Nominal vs. Real GDP
• Nominal GDP- GDP that is not adjusted for
inflation
• Real GDP- When GDP is adjusted for inflation.
• Real GDP is a better indication that growth has
occurred in the economy.
Limitations of GDP
• GDP does not include nonmarket activities, which are
productive, but not done for profit. Ex: raising children,
painting your own house, cooking dinner.
• GDP does not reflect underground markets like the
black market or the barter economy.
• GDP does not reflect negative externalities that effect
our quality of life.
• GDP does not reflect the increase to your quality of life
created by a g/s, only that g/s’s $ value.
• GDP does not distinguish between durable and
nondurable goods.
GNP
• GNP-(Gross National Product)- the annual
income earned by U.S. owned firms and U.S.
citizens.
• GNP includes all of GDP plus g/s produced
overseas by U.S. businesses and citizens.
Aggregate Supply and Demand
• Aggregate supply- refers to all g/s produced at
all possible average prices.
• Aggregate demand- refers to all g/s consumed
at all possible average prices.
• Movement of the equilibrium of aggregate
supply and demand is an indication of
inflation or deflation.
Real GDP per capita
• GDP will likely go up as a population grows. To
better indicate a change to the standard of
living, Real GDP is divided by population.
• While this is a more refined indicator of the
standard of living, it doesn’t reflect the gap
between rich and poor.
http://www.bls.gov/fls/chartbook/201
2/section1.pdf
• What countries have the highest and second
highest GDP in 2010?
• What country’s GDP has the highest
percentage in manufacturing markets?
• What is the trend of manufacturing’s % in the
nations/ regions charted on the graph?
• What country had the highest GDP in 2010?
The Business Cycle
• http://www.khanacademy.org/economicsfinance-domain/macroeconomics/aggregatesupply-demand-topic/business-cycletutorial/v/the-business-cycle
• Def.- the tendency of the economy to go from
a time of expansion to a time of contraction.
The Business Cycle
• Expansion- time when real GDP is rising
• Contraction- time when real GDP is falling
• Recession- when real GDP falls for at least 2
quarters (6 months)
• Depression- a long recession
• Stagflation- a decline in real GDP combined
with a rise in prices.
Causes of the Business Cycle
• Business Investment- increased investment in
businesses increases GDP, and vice versa
• Interest Rates- higher interest rates makes it
harder to buy g/s, so GDP goes down, and vice
versa.
• Consumer Expectations- Fear of an economic
downturn causes people to buy less stuff, and
thus causes contraction in the economy
• External Shocks- Any big event is bound to effect
the economy. They can be positive or negative.

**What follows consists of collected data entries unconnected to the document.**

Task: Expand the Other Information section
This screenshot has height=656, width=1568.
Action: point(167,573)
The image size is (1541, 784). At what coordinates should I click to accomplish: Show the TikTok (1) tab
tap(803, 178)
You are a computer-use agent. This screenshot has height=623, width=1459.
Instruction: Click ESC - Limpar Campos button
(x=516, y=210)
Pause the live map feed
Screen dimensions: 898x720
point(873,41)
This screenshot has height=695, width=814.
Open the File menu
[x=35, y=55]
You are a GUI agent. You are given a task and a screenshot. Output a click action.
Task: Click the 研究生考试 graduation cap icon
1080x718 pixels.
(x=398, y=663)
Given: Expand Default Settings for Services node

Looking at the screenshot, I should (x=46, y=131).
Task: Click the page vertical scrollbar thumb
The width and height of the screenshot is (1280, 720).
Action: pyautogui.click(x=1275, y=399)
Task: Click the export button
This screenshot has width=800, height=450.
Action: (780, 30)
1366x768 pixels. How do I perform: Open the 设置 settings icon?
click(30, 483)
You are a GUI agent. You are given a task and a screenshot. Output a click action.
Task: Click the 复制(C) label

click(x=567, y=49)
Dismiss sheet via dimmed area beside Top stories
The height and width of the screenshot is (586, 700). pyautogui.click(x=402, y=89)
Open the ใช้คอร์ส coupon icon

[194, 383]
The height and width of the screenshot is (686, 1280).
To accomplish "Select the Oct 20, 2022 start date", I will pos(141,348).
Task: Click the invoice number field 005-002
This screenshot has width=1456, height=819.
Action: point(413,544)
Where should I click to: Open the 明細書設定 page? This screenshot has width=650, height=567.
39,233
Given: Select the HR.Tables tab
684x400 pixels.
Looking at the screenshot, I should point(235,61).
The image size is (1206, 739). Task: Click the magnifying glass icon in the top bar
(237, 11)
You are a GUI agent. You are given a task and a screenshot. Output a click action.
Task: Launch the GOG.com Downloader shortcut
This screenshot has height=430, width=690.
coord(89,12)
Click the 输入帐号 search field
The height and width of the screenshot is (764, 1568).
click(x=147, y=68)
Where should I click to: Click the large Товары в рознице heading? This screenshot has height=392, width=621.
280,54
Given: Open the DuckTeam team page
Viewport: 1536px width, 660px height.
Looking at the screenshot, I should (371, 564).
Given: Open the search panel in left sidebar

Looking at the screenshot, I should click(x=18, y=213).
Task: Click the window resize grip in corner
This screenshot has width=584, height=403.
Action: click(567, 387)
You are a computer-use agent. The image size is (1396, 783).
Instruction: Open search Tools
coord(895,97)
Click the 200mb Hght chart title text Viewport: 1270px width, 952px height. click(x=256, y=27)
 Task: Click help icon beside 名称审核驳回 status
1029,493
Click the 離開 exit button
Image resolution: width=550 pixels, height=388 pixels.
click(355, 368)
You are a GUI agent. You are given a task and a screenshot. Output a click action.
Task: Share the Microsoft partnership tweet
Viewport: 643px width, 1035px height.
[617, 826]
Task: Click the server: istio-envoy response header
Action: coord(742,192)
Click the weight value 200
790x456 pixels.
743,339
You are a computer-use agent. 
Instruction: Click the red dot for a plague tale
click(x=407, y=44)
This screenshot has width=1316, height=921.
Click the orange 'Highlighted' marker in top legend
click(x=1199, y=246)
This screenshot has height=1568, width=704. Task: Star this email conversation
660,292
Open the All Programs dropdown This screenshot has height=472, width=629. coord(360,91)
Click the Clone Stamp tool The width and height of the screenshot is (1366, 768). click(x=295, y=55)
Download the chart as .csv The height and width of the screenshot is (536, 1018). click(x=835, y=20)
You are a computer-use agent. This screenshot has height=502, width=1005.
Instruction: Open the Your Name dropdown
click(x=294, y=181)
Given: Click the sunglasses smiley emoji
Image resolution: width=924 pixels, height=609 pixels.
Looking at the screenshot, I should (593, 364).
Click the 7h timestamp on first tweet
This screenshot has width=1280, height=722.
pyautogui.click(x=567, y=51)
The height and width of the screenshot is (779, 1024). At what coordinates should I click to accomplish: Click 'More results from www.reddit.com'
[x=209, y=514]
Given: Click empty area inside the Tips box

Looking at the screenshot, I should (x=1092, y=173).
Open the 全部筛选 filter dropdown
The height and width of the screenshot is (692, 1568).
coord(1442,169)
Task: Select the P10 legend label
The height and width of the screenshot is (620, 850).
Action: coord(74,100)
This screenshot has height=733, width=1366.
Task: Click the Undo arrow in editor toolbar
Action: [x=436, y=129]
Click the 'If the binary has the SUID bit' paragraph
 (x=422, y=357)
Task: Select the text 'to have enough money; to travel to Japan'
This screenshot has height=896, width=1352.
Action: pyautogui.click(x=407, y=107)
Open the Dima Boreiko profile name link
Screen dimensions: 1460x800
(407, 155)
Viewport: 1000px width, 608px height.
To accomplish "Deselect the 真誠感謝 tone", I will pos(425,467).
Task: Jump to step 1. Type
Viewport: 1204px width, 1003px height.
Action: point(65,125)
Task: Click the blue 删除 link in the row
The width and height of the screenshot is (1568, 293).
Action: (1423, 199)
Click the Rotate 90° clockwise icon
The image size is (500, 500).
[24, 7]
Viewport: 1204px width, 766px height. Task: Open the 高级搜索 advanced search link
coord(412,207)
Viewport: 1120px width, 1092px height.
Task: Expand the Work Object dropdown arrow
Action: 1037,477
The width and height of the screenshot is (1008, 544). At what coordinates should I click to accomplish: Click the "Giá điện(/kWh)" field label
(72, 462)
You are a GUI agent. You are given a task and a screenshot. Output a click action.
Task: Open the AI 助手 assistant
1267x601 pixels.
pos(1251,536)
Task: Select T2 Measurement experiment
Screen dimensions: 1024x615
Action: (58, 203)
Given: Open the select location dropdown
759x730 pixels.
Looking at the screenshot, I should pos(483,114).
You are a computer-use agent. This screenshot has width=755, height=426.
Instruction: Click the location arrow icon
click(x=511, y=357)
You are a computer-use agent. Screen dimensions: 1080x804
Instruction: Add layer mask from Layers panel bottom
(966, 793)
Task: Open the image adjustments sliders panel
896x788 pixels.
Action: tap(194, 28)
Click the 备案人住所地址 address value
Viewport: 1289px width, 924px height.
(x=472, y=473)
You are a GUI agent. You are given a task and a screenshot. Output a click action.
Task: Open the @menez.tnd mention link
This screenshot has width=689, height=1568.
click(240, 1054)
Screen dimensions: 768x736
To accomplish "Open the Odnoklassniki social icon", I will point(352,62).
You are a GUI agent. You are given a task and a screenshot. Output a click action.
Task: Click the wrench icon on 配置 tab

Indicators of a change in the Business
Cycle
• Leading indicators- that which suggests their may
be a turn coming up in the business cycle. Ex:
sharp turn in the stock market, changing interest
rates.
• Coincidental indicators- occur at the same time as
a change in the cycle. Ex: business profits, and
higher personal income.
• Lagging indicators- that which points out that a
change has already happened in the business
cycle. Ex: rising or falling employment.
Ch 13: Unemployment
To be considered “unemployed” labor force, you
must be:
1. 16 years old or older.
2. Looking for a job, but can’t find one.
Types of Unemployment
• Frictional unemployment- happens when a
worker is between jobs, generally by choice.
Ex. You leave your job to find one you will be
happier with.
• Seasonal unemployment- happens when a
change in season causes an industry to slow
down or shut down. Ex. Agriculture, tourist
seasons, construction,
Types of Unemployment
• Cyclical Unemployment- caused by a
downturn in the business cycle.
• Structural Unemployment- occurs when the
skills of a worker become outdated, and they
can no longer adequately do their job, or
there is no need for that job anymore.